Mison: A Fast JSON Parser for Data Analytics [pdf]

Dammit, I re-read the paper and I was wrong, you were right. But I can't delete/change my comment, so please downvote away. (I hate wrong information on the internet, and to be the source of it is a horrible feeling. Sorry.)

XR0CSWV3h3kZWg · on Sept 19, 2017

So the big wins are when only a couple fields need to be read and the majority of the data can be ignored. They've even integrated this into spark. It'd be really nice to see the code released!

lower · on Sept 20, 2017

> It'd be really nice to see the code released!

I'm surprised the conference accepted the paper without the source code being made public.

jarym · on Sept 20, 2017

"A key challenge for achieving these features is to jump directly to the correct position of a queried field with-out having to perform expensive tokenizing steps to find the field" - I think jsoniter does that (or something similar) http://jsoniter.com

fefe23 · on Sept 20, 2017

SIMD optimization is actually not as easy as it sounds. You can use SIMD to greatly speed up looking for ", for example, but with JSON that is not enough, because there could be an embedded " in the string, escaped as \" And if you find a ", checking whether the previous character is a \ is not enough either, because it could be \\" (an escaped backslash at the end of the string).

The main takeaway of this, to me, is: if you design a language like JSON, make the grammar easily parsable. Escape " as \22 for example, or =22 or basically anything not countaining the escaped character, then you can use SIMD to look for the end of the string very efficiently.

fnord123 · on Sept 20, 2017

My main takeaway is that if you care about performance so much, just ETL the data to be avro, thrift, protobuf, hdf5, netcdf, parquet, arrow, anything but plain text.

frankmcsherry · on Sept 20, 2017

When I was grinding away on the 128B edge graph on my laptop, literally 85% of the time was parsing integers. Get your data to native binary as soon as you can (edit: or out of plain text at least, per parent).

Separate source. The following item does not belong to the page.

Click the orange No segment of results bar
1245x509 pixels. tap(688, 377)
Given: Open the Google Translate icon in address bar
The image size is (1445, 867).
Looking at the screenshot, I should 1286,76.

summarity · on Sept 20, 2017

Yep. After working with JSON logs from 50GB up, converting them to Parquet (plus snappy compression) was really liberating. This also led me to Apache Drill, one of the best onprem data exploration tools IMO

kuwze · on Sept 19, 2017

Reminds me of the fastest JSON parser written in D[0].

[0]http://forum.dlang.org/thread/20151014090114.60780ad6@marco-...

js8 · on Sept 20, 2017

I am surprised they don't mention succinct trees in the references. Looks like this was invented independently.